■ **Description of the task**:
Set down exactly the entries below, beginning at their first line and ending at the line with "You are a computer-use agent. Image".

[Stored dataset items]
-------------------------

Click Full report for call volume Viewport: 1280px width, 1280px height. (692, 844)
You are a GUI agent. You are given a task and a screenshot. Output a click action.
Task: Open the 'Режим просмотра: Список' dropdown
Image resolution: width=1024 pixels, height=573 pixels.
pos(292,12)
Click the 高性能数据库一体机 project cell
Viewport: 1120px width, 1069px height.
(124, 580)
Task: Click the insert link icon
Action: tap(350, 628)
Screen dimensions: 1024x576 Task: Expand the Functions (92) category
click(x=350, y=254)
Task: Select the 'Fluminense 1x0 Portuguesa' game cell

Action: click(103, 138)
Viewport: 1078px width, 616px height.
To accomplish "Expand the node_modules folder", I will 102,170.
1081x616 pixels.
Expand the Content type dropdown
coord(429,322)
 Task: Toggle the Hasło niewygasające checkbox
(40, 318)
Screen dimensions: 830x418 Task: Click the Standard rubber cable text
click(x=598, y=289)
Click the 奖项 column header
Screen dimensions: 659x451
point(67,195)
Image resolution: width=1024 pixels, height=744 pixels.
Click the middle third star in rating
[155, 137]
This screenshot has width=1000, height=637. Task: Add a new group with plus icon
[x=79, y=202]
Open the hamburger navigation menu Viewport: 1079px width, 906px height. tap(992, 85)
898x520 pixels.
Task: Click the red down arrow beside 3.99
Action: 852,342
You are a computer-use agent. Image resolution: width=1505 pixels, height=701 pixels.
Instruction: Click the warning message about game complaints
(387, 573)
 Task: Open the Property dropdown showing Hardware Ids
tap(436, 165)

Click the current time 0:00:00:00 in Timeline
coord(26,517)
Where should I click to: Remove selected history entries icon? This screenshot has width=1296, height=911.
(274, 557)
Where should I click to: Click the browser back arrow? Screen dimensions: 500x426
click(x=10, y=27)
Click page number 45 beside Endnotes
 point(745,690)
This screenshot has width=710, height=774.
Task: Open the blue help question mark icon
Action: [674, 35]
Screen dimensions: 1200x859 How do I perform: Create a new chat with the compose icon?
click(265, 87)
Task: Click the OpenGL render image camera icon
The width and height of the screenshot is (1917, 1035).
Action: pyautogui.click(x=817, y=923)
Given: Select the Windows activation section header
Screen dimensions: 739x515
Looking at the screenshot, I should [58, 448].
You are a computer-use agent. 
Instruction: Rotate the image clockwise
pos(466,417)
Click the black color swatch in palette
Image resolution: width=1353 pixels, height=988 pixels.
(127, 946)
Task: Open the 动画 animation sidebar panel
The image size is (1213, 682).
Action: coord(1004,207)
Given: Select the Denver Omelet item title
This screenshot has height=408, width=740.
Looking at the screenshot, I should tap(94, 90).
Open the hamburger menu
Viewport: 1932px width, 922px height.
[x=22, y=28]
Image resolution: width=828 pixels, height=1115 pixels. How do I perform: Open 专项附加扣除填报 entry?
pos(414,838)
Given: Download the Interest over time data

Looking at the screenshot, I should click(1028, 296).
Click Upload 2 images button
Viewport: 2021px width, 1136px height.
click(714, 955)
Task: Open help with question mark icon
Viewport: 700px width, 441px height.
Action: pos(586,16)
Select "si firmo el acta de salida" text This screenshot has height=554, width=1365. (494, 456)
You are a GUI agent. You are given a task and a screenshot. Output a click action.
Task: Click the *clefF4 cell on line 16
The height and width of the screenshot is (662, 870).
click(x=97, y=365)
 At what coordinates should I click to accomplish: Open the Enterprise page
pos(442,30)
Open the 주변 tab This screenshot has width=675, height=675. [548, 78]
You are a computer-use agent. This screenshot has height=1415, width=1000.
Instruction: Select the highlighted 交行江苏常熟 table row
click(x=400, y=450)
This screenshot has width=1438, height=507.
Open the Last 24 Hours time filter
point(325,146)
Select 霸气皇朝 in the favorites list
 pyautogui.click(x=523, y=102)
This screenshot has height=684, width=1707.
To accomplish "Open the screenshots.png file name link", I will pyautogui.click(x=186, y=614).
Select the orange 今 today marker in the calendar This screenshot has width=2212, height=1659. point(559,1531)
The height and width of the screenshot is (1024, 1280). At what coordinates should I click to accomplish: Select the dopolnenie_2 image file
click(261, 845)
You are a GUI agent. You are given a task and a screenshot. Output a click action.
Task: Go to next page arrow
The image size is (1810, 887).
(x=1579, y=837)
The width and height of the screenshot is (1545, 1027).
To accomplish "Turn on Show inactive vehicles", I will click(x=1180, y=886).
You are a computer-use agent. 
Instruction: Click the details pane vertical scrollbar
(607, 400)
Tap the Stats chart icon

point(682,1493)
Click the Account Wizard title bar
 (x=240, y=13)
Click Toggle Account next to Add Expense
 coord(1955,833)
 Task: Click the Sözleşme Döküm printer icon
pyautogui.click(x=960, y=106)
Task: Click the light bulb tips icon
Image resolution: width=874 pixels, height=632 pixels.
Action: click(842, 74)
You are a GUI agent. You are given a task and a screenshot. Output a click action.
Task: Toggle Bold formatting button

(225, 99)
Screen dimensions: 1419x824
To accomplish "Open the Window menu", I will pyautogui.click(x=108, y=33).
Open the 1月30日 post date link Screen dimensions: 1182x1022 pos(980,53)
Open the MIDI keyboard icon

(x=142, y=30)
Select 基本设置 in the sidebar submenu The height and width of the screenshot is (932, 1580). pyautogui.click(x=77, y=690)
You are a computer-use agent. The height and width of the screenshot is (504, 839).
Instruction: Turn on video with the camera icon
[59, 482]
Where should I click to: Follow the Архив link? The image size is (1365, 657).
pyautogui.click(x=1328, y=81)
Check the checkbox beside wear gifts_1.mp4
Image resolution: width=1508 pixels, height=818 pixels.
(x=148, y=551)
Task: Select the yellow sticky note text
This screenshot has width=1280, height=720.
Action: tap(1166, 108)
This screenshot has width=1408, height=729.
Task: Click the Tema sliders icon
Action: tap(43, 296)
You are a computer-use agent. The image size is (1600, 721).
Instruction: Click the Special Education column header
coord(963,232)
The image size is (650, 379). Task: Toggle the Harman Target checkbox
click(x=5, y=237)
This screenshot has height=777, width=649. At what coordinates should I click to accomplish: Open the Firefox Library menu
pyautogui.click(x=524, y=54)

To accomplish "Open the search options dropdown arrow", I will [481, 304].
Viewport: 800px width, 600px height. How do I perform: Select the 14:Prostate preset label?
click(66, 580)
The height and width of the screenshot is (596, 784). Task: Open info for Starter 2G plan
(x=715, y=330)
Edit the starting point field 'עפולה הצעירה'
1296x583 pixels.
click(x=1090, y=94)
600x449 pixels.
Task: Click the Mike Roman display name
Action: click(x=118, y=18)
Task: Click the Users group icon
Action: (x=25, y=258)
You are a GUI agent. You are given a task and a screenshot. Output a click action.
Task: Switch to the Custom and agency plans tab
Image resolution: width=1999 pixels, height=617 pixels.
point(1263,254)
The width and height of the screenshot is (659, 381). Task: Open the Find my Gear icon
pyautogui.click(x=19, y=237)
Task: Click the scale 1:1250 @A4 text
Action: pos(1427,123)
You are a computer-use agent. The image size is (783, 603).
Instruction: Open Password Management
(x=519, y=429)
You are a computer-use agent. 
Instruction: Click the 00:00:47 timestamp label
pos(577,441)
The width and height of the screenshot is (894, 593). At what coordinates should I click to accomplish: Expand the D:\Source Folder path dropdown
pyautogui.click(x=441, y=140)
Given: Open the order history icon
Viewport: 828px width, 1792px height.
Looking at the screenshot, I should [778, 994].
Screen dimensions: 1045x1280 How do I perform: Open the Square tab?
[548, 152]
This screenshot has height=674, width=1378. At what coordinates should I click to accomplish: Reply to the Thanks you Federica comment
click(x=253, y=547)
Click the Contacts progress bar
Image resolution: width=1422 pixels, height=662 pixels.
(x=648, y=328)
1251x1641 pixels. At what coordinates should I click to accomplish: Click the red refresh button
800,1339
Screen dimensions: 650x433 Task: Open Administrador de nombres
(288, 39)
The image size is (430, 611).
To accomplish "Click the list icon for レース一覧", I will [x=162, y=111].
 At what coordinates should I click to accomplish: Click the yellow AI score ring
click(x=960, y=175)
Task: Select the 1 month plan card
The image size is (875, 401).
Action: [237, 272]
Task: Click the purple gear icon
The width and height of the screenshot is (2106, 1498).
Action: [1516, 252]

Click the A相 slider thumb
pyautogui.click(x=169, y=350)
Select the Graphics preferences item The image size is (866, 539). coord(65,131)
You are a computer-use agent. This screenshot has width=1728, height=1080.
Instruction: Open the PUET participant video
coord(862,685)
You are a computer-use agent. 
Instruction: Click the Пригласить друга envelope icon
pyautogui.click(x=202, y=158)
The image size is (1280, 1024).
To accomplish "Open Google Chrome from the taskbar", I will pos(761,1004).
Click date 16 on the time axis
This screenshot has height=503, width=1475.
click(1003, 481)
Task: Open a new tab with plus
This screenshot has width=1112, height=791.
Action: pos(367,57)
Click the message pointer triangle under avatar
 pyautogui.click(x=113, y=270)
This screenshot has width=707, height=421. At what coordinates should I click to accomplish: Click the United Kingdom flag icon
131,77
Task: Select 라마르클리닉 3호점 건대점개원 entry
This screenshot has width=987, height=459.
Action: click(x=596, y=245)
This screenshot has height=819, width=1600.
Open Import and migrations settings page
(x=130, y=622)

-------------------------

■ **Output for this task**:
Click Full report for call volume Viewport: 1280px width, 1280px height. (692, 844)
You are a GUI agent. You are given a task and a screenshot. Output a click action.
Task: Open the 'Режим просмотра: Список' dropdown
Image resolution: width=1024 pixels, height=573 pixels.
pos(292,12)
Click the 高性能数据库一体机 project cell
Viewport: 1120px width, 1069px height.
(124, 580)
Task: Click the insert link icon
Action: tap(350, 628)
Screen dimensions: 1024x576 Task: Expand the Functions (92) category
click(x=350, y=254)
Task: Select the 'Fluminense 1x0 Portuguesa' game cell

Action: click(103, 138)
Viewport: 1078px width, 616px height.
To accomplish "Expand the node_modules folder", I will 102,170.
1081x616 pixels.
Expand the Content type dropdown
coord(429,322)
 Task: Toggle the Hasło niewygasające checkbox
(40, 318)
Screen dimensions: 830x418 Task: Click the Standard rubber cable text
click(x=598, y=289)
Click the 奖项 column header
Screen dimensions: 659x451
point(67,195)
Image resolution: width=1024 pixels, height=744 pixels.
Click the middle third star in rating
[155, 137]
This screenshot has width=1000, height=637. Task: Add a new group with plus icon
[x=79, y=202]
Open the hamburger navigation menu Viewport: 1079px width, 906px height. tap(992, 85)
898x520 pixels.
Task: Click the red down arrow beside 3.99
Action: 852,342
You are a computer-use agent. Image resolution: width=1505 pixels, height=701 pixels.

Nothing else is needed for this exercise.